**What is required**. Return each line of the listing below that contains the word "header". Case counts, so match it only with that exact capitalization.

**Extracted records**.
----

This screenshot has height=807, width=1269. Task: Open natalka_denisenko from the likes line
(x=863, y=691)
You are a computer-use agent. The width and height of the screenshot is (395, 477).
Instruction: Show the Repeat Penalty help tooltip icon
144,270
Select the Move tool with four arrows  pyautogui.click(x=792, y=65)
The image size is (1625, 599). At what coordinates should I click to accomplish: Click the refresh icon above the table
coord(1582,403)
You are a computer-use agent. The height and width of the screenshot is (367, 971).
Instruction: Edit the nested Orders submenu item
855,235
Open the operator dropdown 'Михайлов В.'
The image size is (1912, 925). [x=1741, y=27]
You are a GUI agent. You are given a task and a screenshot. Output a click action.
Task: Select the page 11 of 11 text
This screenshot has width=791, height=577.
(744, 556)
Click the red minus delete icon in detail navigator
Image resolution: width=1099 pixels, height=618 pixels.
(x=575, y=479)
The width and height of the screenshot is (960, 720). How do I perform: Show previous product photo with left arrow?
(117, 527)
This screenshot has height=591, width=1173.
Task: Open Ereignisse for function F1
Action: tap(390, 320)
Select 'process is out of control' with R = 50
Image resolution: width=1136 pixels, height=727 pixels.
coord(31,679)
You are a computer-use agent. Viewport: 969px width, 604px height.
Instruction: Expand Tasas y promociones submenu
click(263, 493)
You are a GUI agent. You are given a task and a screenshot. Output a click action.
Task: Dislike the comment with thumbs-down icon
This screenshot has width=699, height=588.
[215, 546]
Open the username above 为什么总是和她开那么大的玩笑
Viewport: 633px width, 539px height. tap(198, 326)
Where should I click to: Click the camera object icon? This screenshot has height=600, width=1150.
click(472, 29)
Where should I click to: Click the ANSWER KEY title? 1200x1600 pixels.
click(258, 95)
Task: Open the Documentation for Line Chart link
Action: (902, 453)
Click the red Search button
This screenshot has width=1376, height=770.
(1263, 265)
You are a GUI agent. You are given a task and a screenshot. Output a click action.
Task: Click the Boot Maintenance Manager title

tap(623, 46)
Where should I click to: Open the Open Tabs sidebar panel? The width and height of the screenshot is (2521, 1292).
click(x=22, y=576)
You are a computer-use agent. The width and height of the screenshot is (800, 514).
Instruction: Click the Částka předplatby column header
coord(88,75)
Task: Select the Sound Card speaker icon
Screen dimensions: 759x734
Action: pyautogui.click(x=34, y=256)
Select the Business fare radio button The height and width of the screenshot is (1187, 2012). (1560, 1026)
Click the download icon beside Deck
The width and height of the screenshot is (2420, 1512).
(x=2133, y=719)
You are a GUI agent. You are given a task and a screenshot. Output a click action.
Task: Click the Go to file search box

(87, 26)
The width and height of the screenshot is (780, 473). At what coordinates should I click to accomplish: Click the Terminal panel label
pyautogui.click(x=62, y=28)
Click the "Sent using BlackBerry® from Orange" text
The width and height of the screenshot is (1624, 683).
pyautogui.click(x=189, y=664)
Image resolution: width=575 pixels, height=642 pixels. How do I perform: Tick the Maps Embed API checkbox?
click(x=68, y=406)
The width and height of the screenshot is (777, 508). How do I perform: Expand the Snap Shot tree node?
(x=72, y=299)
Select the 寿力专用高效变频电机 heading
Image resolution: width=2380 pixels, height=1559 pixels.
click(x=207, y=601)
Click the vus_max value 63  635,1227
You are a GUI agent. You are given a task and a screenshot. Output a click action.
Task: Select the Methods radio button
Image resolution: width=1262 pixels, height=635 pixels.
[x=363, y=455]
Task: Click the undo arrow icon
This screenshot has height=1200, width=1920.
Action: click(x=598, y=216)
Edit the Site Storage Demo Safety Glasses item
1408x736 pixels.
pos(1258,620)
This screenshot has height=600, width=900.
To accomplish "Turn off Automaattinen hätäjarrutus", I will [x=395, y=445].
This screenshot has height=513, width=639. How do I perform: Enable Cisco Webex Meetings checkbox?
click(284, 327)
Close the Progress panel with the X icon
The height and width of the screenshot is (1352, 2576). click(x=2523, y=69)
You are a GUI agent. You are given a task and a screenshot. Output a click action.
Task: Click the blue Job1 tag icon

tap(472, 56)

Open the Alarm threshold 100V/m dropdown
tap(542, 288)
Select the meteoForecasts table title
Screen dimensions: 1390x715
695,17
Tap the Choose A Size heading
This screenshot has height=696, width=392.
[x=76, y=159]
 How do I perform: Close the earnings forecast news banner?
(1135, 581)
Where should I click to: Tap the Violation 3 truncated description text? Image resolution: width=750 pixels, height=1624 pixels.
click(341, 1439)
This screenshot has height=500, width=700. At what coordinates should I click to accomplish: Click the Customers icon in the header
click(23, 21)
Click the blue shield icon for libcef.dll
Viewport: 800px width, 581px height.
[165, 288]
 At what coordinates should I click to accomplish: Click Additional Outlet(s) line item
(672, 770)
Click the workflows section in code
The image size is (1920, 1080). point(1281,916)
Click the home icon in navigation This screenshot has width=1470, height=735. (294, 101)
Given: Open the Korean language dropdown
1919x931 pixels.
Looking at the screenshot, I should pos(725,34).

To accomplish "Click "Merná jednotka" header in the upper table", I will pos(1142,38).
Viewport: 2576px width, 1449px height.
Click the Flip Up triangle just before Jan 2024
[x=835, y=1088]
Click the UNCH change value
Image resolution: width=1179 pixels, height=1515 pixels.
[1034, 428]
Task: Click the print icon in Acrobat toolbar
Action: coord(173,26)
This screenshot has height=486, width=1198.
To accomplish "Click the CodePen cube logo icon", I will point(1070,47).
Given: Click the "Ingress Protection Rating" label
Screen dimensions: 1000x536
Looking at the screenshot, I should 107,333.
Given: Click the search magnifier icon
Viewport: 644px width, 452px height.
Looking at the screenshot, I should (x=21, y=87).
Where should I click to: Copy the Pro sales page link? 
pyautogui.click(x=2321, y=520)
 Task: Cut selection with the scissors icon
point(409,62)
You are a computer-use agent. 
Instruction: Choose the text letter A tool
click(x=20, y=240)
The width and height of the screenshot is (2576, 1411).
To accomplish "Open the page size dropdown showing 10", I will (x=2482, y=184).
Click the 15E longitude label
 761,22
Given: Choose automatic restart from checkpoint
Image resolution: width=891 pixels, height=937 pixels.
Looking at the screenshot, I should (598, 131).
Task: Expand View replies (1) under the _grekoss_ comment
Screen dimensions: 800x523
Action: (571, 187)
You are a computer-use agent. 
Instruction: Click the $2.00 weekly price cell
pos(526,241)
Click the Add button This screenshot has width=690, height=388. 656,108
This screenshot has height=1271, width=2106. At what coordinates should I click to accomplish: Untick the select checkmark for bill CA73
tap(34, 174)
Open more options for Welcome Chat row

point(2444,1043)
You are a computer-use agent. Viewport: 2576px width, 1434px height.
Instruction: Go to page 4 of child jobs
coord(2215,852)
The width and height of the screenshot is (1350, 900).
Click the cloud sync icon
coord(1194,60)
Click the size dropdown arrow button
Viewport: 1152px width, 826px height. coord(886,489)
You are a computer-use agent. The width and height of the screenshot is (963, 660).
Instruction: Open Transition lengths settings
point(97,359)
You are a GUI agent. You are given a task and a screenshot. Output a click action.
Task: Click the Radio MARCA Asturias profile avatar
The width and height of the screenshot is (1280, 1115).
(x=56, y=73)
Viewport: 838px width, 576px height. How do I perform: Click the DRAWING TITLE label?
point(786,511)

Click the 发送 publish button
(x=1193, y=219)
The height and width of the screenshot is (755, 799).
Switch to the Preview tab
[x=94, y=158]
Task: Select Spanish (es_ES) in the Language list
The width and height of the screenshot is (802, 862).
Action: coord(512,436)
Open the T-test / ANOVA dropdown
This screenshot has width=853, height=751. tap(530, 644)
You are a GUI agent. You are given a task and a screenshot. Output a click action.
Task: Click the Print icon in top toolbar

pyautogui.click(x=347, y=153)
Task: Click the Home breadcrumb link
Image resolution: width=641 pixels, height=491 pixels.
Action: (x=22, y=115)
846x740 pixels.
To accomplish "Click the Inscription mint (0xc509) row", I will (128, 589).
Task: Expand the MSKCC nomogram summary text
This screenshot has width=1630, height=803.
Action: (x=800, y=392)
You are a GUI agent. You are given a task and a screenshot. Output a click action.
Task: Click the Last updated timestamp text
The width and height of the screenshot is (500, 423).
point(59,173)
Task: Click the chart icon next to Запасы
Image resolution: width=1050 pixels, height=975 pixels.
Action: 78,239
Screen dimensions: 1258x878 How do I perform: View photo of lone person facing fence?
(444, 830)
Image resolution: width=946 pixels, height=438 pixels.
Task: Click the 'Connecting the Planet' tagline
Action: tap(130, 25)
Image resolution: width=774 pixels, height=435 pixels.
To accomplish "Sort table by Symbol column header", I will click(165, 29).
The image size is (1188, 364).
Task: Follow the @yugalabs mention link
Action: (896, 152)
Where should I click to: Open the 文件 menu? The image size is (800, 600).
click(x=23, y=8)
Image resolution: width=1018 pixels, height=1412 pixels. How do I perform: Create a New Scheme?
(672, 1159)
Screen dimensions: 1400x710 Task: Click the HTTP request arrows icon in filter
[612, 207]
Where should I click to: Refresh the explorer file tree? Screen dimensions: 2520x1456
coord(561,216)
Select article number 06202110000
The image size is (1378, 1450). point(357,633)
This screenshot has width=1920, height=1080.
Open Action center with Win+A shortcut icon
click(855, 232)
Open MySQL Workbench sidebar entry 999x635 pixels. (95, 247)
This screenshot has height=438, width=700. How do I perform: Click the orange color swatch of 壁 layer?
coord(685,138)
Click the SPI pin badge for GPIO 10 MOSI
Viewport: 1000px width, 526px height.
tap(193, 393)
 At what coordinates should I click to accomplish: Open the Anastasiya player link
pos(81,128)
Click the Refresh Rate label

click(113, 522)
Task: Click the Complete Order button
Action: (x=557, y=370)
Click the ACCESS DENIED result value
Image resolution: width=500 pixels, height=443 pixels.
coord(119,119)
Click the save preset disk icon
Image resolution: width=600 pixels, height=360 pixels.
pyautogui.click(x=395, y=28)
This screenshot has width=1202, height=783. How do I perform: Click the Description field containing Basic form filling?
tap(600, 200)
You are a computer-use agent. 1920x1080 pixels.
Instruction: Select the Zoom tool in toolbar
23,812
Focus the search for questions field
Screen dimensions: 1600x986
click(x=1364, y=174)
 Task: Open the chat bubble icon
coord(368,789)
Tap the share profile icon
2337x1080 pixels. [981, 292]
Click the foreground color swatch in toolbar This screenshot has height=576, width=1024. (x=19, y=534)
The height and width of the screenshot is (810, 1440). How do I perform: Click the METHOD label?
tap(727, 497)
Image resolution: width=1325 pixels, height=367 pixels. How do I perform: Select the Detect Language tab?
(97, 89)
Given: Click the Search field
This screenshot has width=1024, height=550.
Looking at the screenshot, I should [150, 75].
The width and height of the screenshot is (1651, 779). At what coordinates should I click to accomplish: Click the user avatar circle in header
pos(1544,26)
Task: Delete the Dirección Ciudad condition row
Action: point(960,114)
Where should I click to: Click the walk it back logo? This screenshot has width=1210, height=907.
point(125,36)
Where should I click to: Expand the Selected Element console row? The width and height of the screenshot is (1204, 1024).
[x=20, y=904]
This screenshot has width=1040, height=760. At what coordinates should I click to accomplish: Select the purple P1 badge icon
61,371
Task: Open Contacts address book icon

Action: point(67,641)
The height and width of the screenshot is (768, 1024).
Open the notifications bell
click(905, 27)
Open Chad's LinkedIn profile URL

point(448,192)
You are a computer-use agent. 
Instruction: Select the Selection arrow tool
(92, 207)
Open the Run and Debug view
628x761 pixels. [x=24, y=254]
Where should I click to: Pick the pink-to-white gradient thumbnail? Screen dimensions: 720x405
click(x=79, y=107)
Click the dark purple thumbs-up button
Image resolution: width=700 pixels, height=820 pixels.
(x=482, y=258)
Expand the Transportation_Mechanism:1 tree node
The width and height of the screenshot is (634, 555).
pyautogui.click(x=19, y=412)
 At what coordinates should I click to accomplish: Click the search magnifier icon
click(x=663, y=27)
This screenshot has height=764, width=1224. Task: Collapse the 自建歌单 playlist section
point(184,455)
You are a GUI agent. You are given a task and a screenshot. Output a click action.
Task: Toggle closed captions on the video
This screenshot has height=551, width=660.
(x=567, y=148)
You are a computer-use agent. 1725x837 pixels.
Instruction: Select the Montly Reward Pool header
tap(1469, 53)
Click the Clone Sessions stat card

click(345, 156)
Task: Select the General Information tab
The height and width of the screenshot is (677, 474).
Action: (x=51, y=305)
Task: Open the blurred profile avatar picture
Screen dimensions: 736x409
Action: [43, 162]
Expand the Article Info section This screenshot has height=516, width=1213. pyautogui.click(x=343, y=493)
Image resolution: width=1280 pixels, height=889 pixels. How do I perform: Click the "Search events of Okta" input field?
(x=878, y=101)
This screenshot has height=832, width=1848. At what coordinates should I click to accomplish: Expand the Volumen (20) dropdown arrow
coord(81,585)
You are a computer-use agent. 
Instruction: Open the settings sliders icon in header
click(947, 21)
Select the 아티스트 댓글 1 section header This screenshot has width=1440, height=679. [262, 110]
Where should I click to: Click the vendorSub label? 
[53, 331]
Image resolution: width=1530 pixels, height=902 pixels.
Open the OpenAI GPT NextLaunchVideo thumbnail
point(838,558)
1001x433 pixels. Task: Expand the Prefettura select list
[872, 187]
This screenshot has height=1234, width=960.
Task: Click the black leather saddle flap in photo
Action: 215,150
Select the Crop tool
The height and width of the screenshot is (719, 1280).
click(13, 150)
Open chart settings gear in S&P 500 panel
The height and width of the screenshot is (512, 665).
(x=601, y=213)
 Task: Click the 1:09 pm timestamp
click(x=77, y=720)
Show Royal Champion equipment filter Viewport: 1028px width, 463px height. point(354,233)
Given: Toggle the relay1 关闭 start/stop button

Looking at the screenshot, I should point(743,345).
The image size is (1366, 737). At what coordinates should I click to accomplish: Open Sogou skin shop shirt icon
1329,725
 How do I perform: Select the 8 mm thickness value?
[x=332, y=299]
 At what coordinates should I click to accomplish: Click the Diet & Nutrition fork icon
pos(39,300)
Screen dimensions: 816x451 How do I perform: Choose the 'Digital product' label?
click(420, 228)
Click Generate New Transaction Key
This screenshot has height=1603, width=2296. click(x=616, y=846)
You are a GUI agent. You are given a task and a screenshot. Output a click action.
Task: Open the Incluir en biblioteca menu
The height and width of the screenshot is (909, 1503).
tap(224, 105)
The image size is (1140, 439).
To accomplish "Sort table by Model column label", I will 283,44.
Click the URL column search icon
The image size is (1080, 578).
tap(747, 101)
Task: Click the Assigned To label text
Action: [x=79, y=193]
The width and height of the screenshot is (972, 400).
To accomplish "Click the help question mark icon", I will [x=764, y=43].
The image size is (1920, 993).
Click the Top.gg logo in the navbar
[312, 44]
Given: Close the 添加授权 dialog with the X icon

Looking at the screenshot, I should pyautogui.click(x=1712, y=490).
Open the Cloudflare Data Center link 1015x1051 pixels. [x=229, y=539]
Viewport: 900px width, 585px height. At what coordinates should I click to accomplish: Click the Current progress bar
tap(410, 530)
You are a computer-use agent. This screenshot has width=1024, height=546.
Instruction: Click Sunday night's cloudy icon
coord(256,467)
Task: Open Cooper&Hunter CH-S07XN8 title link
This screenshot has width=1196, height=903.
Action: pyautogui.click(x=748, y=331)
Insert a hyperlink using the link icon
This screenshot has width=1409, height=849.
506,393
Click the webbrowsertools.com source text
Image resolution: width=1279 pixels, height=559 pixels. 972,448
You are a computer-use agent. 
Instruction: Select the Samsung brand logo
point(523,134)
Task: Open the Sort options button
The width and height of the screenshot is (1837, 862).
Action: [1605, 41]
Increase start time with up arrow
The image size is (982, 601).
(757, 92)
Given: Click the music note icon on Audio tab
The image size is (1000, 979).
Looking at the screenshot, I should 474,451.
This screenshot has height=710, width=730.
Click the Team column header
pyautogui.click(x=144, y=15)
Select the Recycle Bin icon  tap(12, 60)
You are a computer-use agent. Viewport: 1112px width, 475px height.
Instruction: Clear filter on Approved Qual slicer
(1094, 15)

----

**Final result**.
Instruction: Click the Částka předplatby column header
This screenshot has height=500, width=700. At what coordinates should I click to accomplish: Click the Customers icon in the header
To accomplish "Click "Merná jednotka" header in the upper table", I will pos(1142,38).
To accomplish "Sort table by Symbol column header", I will click(165, 29).
The width and height of the screenshot is (1651, 779). At what coordinates should I click to accomplish: Click the user avatar circle in header
Instruction: Select the Montly Reward Pool header
Instruction: Open the settings sliders icon in header
Select the 아티스트 댓글 1 section header This screenshot has width=1440, height=679. [262, 110]
Click the Team column header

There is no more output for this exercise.